Friday, June 1, 2018

Ivan Sviták on Baron D'Holbach et al

New on my website:

Sviták, Ivan. Baron d’Holbach, Philosopher of Common Sense, translated by Jarmila Veltrusky. Chico: California State University, 1976. 76 pp. (Translated from Filosof zdravého rozumu, Holbach.)

In April I found this monograph on Holbach written by the dissident Czech Marxist philosopher Ivan Sviták (1925-1994) apparently just prior to the Soviet invasion of Czechoslovakia in 1968. I've now read it, following up on Philipp Blom's A Wicked Company, and here it is. This is an excellent analysis of both Holbach's historically innovative perspective and his limitations as a bourgeois revolutionary thinker. Svitak takes up where Blom leaves off conceptually. Note also that Sviták has a sophisticated historical perspective on religion.

Sviták, Ivan. The Dialectic of Common Sense: The Master Thinkers. Washington, DC: University Press of America, 1979. ii, 217 pp. (Front matter only.)

This volume includes studies of Montaigne, Voltaire, and Holbach. The Holbach study is the same as the aforementioned monograph on Holbach.

Both publications include information on the persecution of Sviták at the hands of the Stalinist Czech government. Sviták found refuge at California State University, Chico.

See also:

Saturday, August 27, 2011

Max Horkheimer, Montaigne, & bourgeois skepticism (2)

Bildung and Critical Theory facing Post-modernity by Ilan Gur-Ze'ev

The postmodernity part and the conclusions are insufferable ("critical pedagogy" has always struck me as idiotic) but the content concerning the Frankfurt School and Bildung is interesting.

Here's the passage specifically about Montaigne:
A clear manifestation of this optimist-positive utopianism is Horkheimer's "Montaigne and the role of skepticism." From within the Marxist tradition Horkheimer here articulates the importance and weaknesses of modern, bourgeois skepticism, which is a central element of Enlightenment and the project of Bildung. Because the bourgeoisie have the upper hand, claims Horkheimer, the worth of the individual becomes mainly an economic issue and the critical Spirit becomes an individual’s aesthetic pastime. Skepticism, he claims, is targeted at saving the individual. This is its great goal. But Critical Theory, in opposition to this tradition, conceives the individual as basically dependent on social conditions and understands her emancipation as part of the liberation of humanity, coming about within an essential change in the social totality. This new society, according to the early Horkheimer, will actualize Montaigne's quest for the happy realization of the essence of the human.
It's hard to imagine an academic department more worthless than Education, "Critical Pedagogy" included, unless it's Political Science. Anyway, here's another specimen:

Adorno, Horkheimer, Critical Theory and the Possibility of a Non-Repressive Critical Pedagogy by Ilan Gur-Ze’ev

Horkeimer's essay on Montaigne is mentioned here, too. And here at least is a critique of Henry Giroux, his descent into postmodernism, and his misunderstanding of Marcuse (who also comes under fire) and other critical theorists. The author also recapitulates the development of the ideas of Horkheimer and Adorno.
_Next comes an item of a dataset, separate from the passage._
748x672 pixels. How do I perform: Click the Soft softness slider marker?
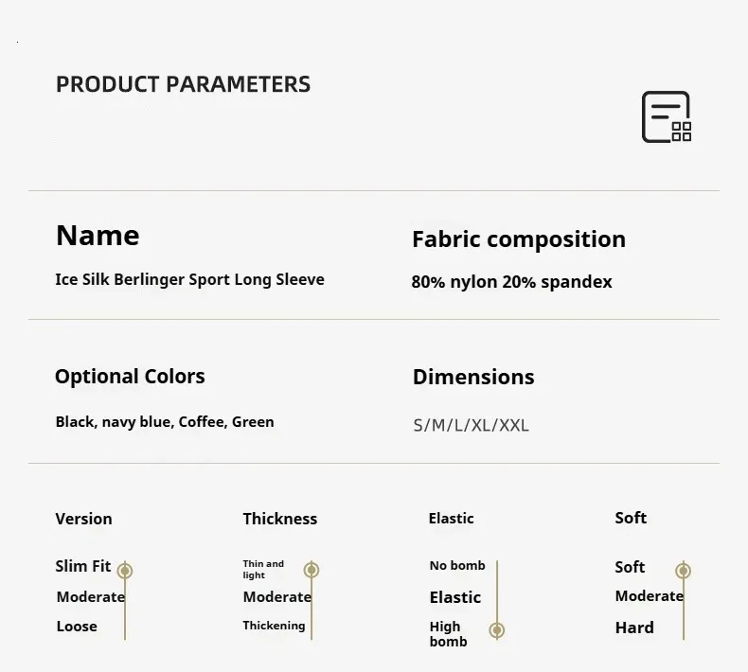pos(684,571)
What does all this come to?
Counter-education, if true to itself, cannot be, like Critical Pedagogy wants us to believe, an attempt to implement any “theory”, as sophisticated or good-intentioned as it may be. If true to itself, counter-education must challenge any theoretical, ideological, or political "home", any master signifier, dogma, or ethnocentrism as manifestations of the Same, of the thingness in Being, which human beings are called to guard and transcend (Heidegger 196, 234). Counter-education, in this sense, must be at once Messianic and negative at any cost. This means that it cannot satisfy itself even with identification with the negation of self-evident, with the resistance to the ethnocentrism of the oppressed and cannot identify itself with the “worthier” violences they actualize against their own "internal" and "external" Others.
Ugh! I can't go on.



Friday, August 26, 2011

Max Horkheimer, Montaigne, & bourgeois skepticism (1)

In re:

Horkheimer, Max. “Montaigne and the Function of Skepticism,” in Between Philosophy and Social Science: Selected Early Writings, translated by G. Frederick Hunter, Matthew S. Kramer and John Torpey (Cambridge, MA: The MIT Press, 1993), pp. 265-311. Original publication: “Montaigne und die Funktion der Skepsis,” Zeitschrift für Sozialforschung 7, no. 1 (1938).
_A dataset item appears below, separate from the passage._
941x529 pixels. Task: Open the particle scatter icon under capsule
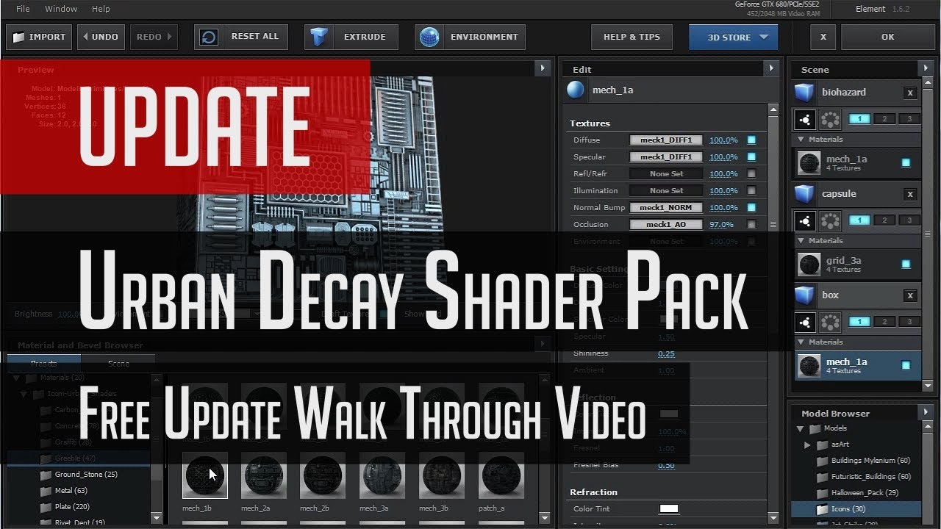click(x=829, y=220)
There are some choice quotes in this 1938 essay, few of which will be comprehensible out of context. Let me begin with my favorite:
There is no humanism without a clear position toward the historical problems of the epoch; it cannot exist as a mere profession of faith to itself. The humanism of the past consisted in the critique of the hierarchical feudal order, which had become a fetter on the development of humanity. The humanism of the present consists in the critique of the forms of life under which humanity now perishes, and in the effort to transform them in a rational manner. [p. 308]
Though written in 1938, this claim is applicable to today's humanism, which I intend to show has been intellectually stagnant for decades, esp. lacking in profound social, historical, and political analysis. I adduce this quote as an entry into a whole intellectual tradition excluded by the Anglo-American humanist movement.
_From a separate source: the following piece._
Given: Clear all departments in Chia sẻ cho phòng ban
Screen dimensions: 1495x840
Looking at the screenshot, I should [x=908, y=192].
Here's another interesting quote, the conclusion of the article. It is not readily decipherable out of context, however:
. . . skepticism in its liberal and authoritarian forms constitutes an aspect of the dominant bourgeois type of individual. The reason is that characterological structures are consolidated and transformed not by knowledge and enlightenment but by material conditions. The advances in weapons technology, by means of which entire peoples are held in check by a well-stocked army, are much more decisive for the persistence of skepticism as an anthropological characteristic than the arguments with which the skeptical attitude seeks to rationalize itself. One could counter that insights such as these constitute the very essence of skepticism. To be sure, it is typical of skepticism, as well as of the dominant character as such, to ascribe the vulgar motives—according to which alone the rulers of the world act—not to them and their principle, but to the idea of humanity itself. The difference here is that the critical theory which we espouse, in contrast to skepticism, does not make an antitheoretical absolutism of the insight into the inadequacy of things as they are and the transitoriness of cognition. Instead, even in the face of pessimistic assessments, critical theory is guided by the unswerving interest in a better future. [p. 311]
Now let's skip to what others have to say about Horkheimer's essay.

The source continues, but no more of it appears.